Has enough changed in nine days to say that losing to Memphis on the road by four (a close four too not the get down huge let the other team sub in their bench then come back to close the gap kind of four point game) can be considered a moral victory? Are we at the point now, with two games left that will probably be losses to end the season losing seven in a row and nine of the last 10, that we can consider even talking about moral victories?

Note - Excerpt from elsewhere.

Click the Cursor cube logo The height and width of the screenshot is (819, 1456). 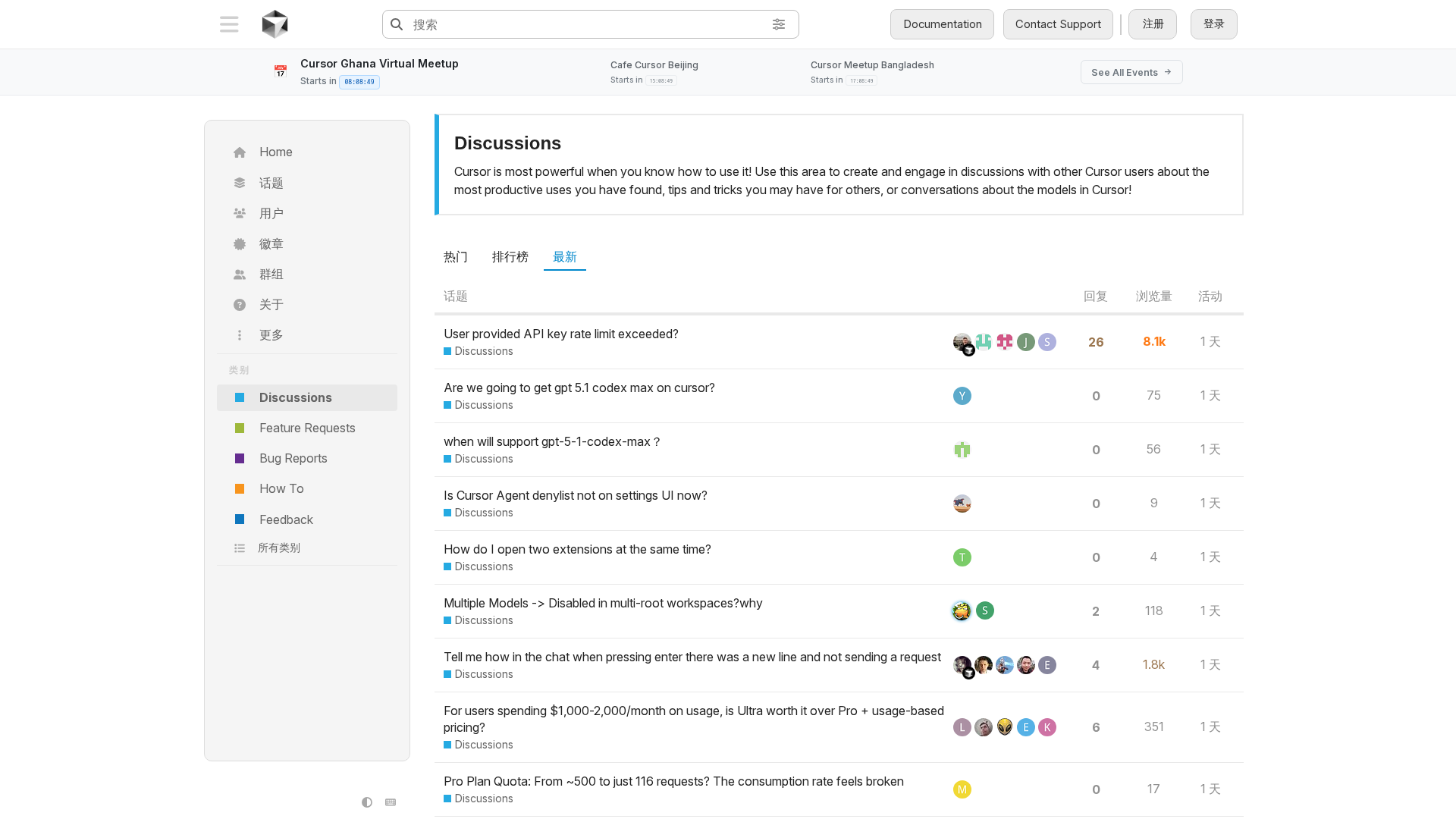pyautogui.click(x=275, y=24)
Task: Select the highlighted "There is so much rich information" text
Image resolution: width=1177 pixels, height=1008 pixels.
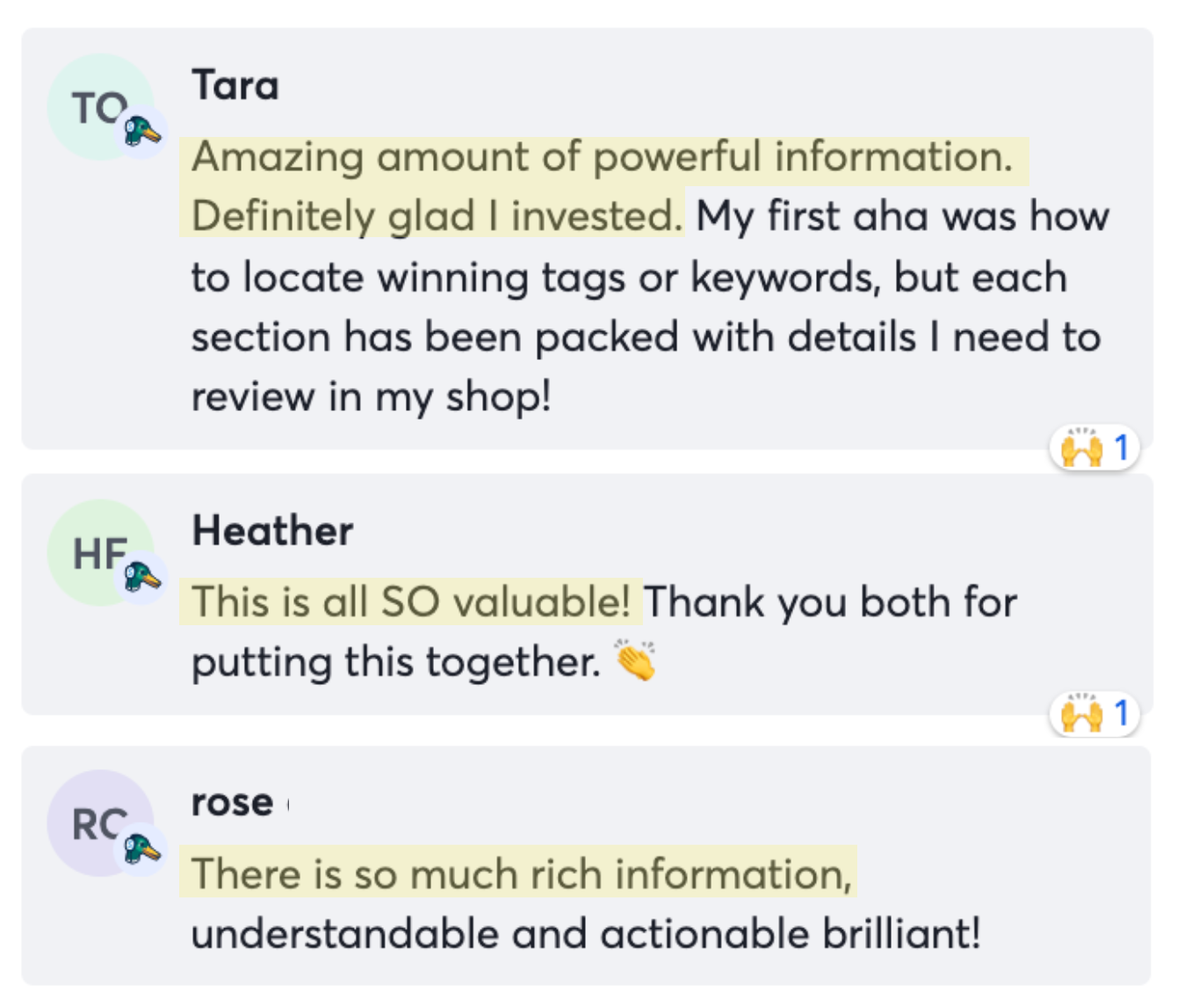Action: 522,875
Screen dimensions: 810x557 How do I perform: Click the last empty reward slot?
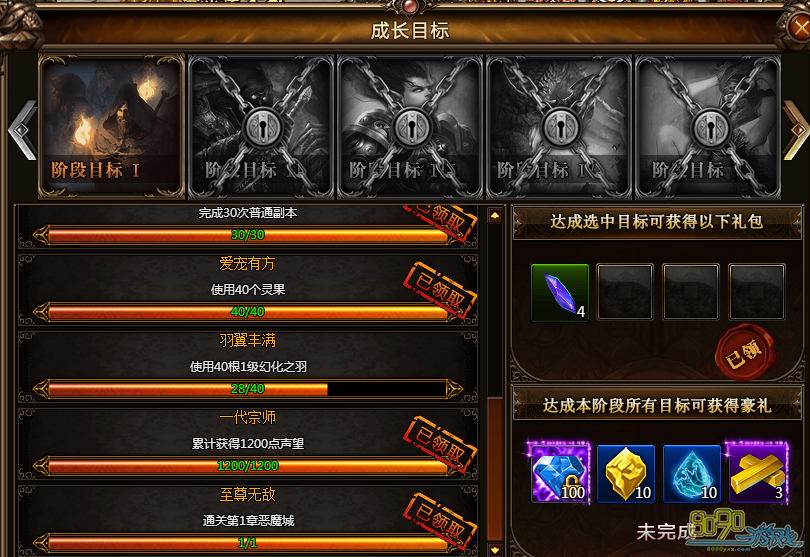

My answer is yes. Let’s talk about moral victories. Here’s why: First, we’ve seen or last real victory of 2011-12, and second back when coach Canales said a winning effort in a loss wasn’t a moral victory, the Blazers had yet to be eliminated from the post season. Back then the party line was making the Playoffs, even if everybody knew that was an impossibility. Now, there’s no party line. Maybe it should be: every loss is a moral victory. That way we can feel positive about what’s been a mostly negative close to the season.
So here are my moral victory notes for Saturday’s loss in Memphis.
Let’s start with J.J. Hickson. J.J.’s performance has been the saving grace of the final run of 2011-12, more so even than the play of Luke Babbitt. Hickson is making an effort for next season. Whether or not that next season will be in Portland remains to be see, but his time in a Blazer jersey has been quite effective. Saturday, Hickson collected a 23-13 double-double (points-rebounds) and shot 9-of-16 from the field.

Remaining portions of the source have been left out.